Этот вывод вызвал горячие возражения. Магистр Московского университета, где Надеждин защищал свою диссертацию, H. H. Средний-Камашев выступил с полемической рецензией. Правда, он не расходился с Надеждиным в общей оценке «Комедии». «Когда Данте, – рассуждал перед этим Камашев, – написал свою „Божественную комедию“, тогда можно было еще подумать, что она есть произведение случайное, выражающее только частность, индивидуальность поэта; но когда это произведение прожило века, когда много столетий после того человечество находило в нем постоянно что-то родное, когда целый продолжительный ряд совершеннейших проблесков поэтической жизни народов являлись постоянно в одном свете, общем гениальному Данту хотя и выражали другие частности, тогда нельзя уже было смотреть на него как на что-то, имеющее основанием одну личность писателя, тогда должно было возвысить его на степень деятельного органа в Истории литературы, на степень поэта, в котором разительно обнаружилась жизнь человечества в решительном переломе ее, в котором, как в зерне, сосредоточилось бытие целого периода»[133]. Вместе с тем, солидаризуясь с Надеждиным в том, что XIX столетие весьма отличается от «средних веков рыцарства, обнаруживших романтизм в полнейшем развитии», Средний-Камашев резонно полагал: «…отличаться и почти ни в чем не сходствовать – большая разница.

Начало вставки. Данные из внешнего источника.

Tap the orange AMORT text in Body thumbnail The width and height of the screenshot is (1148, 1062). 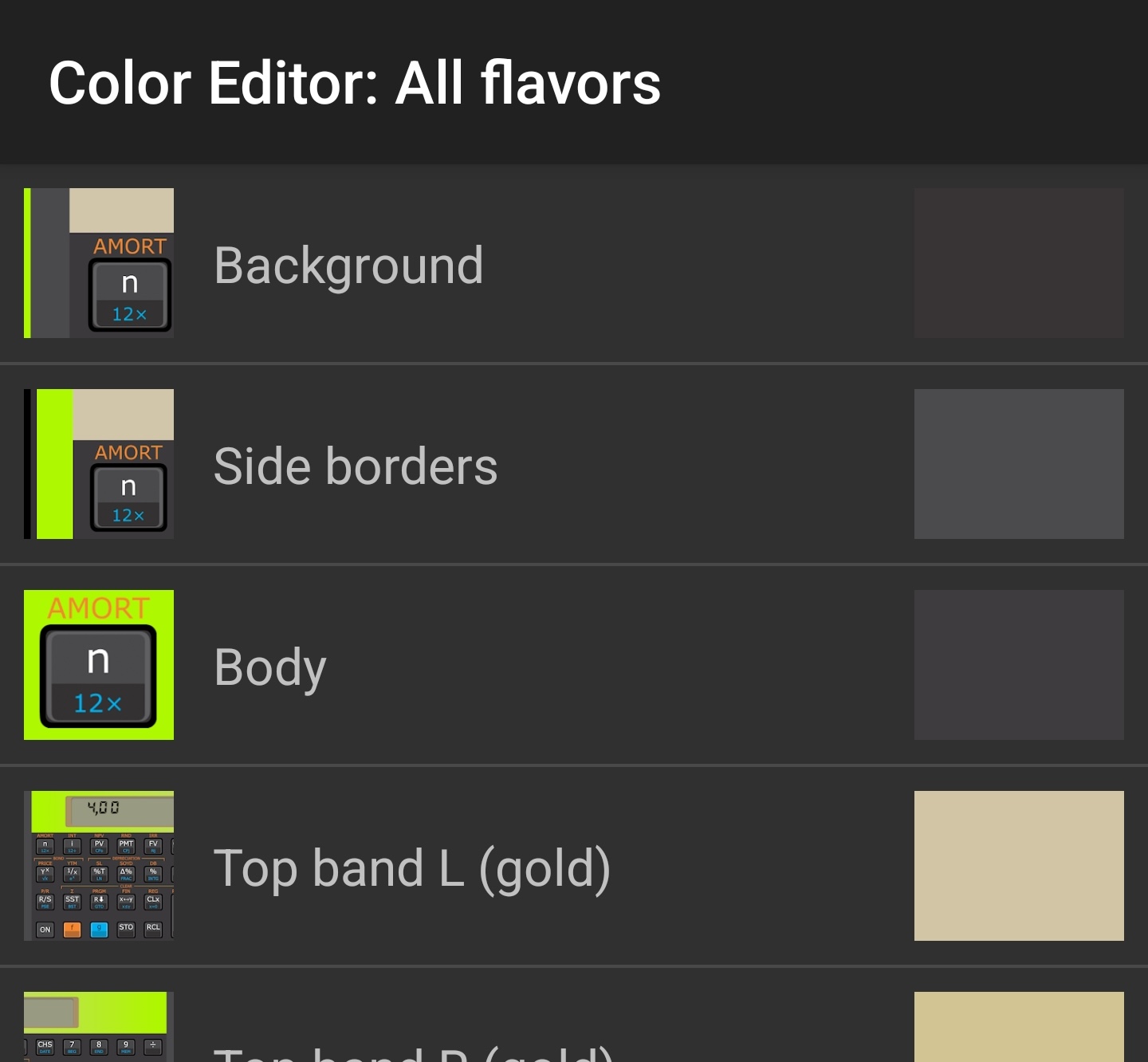(99, 608)
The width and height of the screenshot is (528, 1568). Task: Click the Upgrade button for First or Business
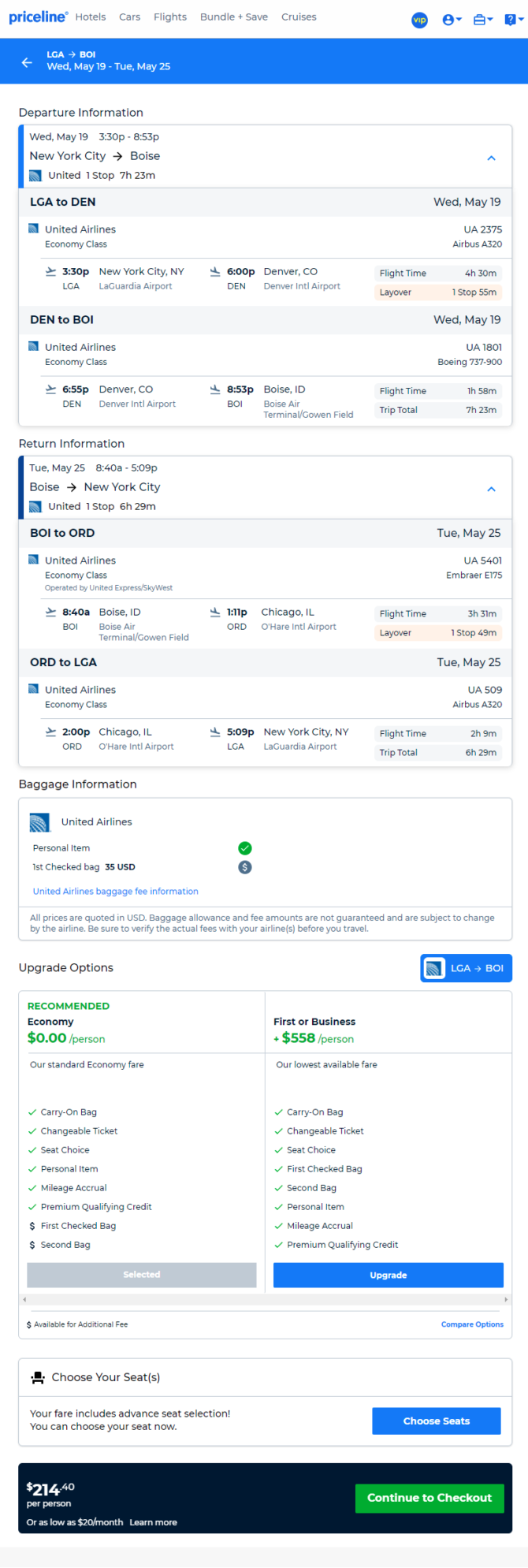tap(388, 1275)
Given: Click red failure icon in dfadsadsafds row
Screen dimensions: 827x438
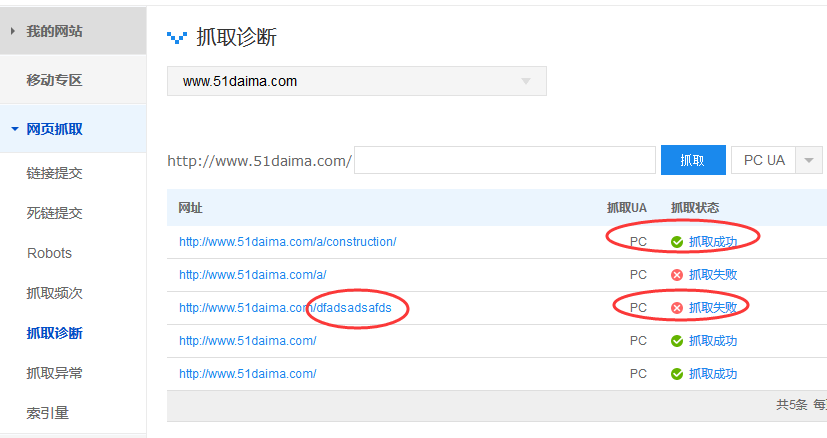Looking at the screenshot, I should (677, 308).
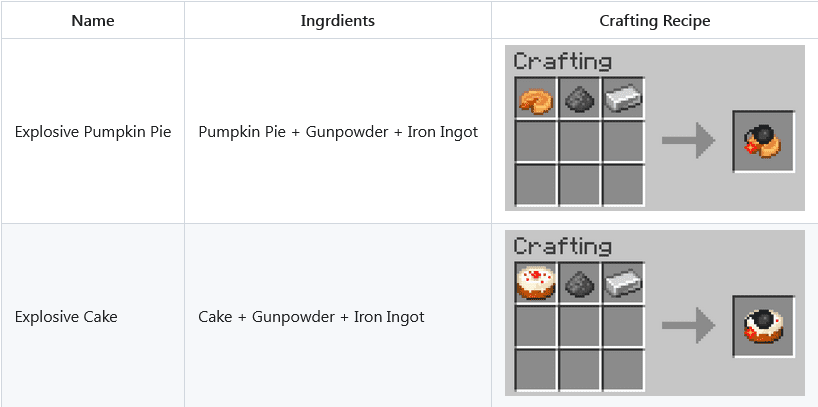The height and width of the screenshot is (407, 818).
Task: Click iron ingot in the pumpkin pie recipe
Action: coord(623,99)
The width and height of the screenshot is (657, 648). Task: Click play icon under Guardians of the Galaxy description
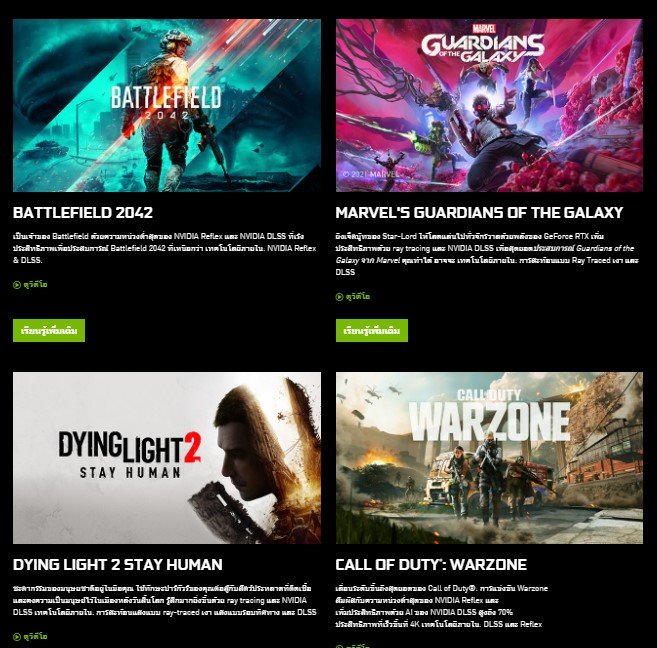coord(339,297)
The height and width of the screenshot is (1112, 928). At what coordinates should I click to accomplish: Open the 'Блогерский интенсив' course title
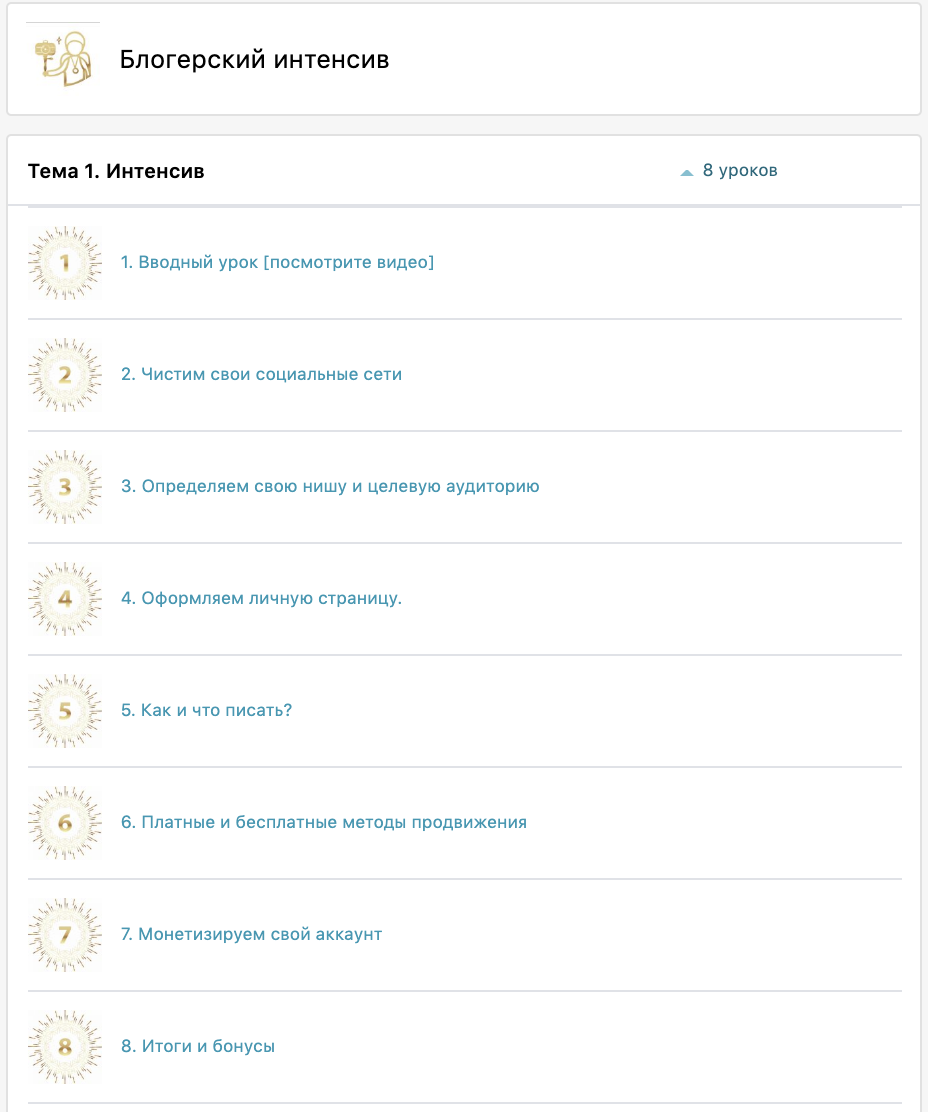click(254, 60)
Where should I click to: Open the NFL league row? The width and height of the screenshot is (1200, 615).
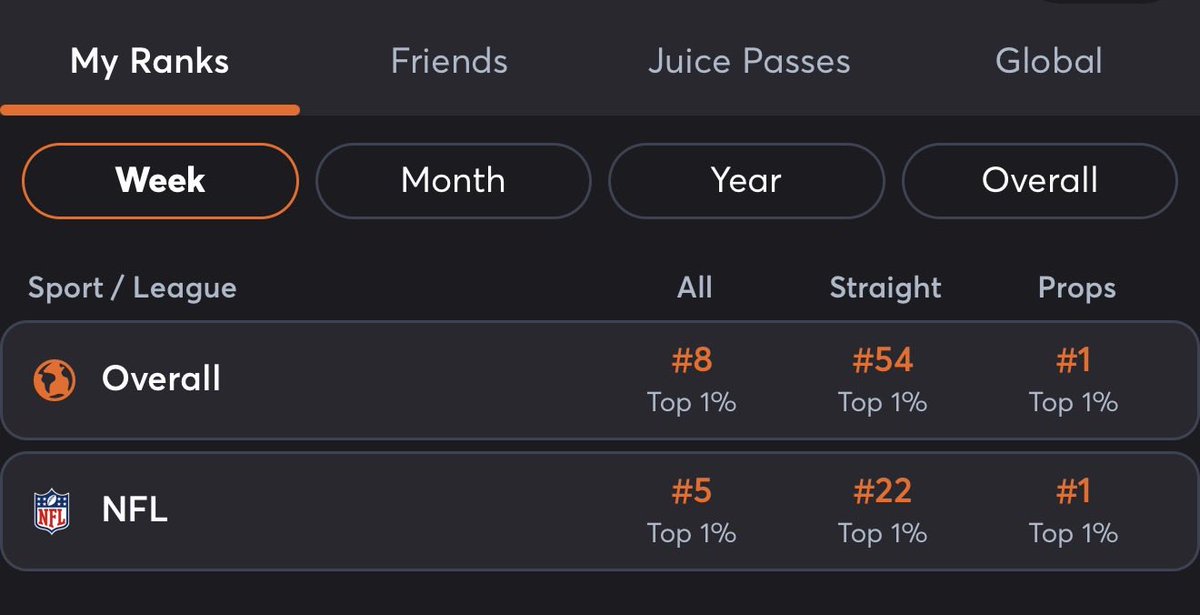pyautogui.click(x=600, y=511)
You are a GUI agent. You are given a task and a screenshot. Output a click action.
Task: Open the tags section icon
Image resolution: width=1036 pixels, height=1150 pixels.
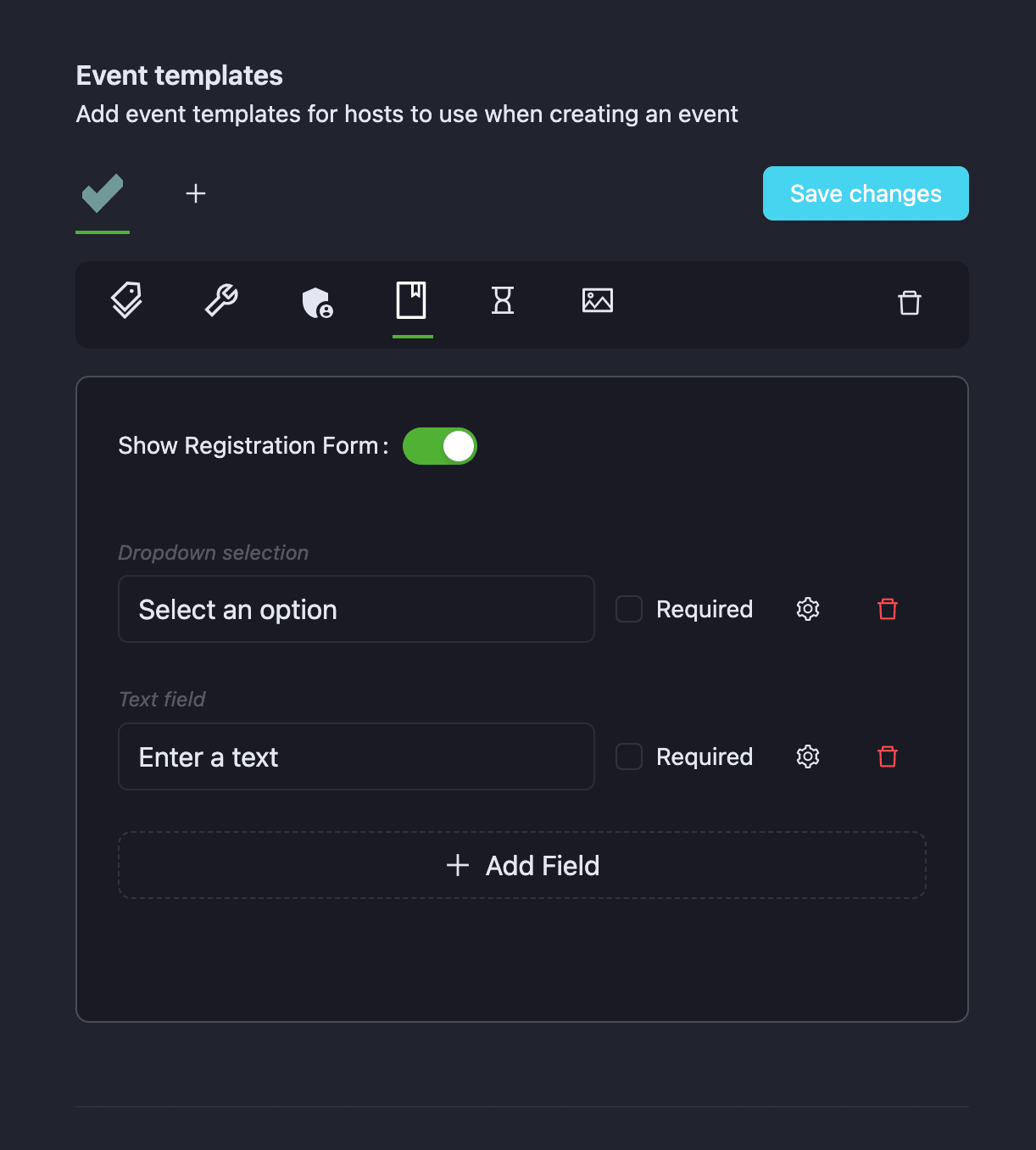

Мы до сих пор еще те же европейцы, которые были за пять столетий тому назад: у нас та же религия, несмотря на то, что Реформация была причиною многих изменений; политическая жизнь наша есть непосредственное следствие феодализма <…> наконец, самая философия наша еще вполне носит на себе признаки происхождения ее из форм человеческого духа; мы до сих пор те же еще рыцари, но только охладевшие; если у нас и нет Дантов, Тассов, то мы имеем Байронов, Гёте…»[134].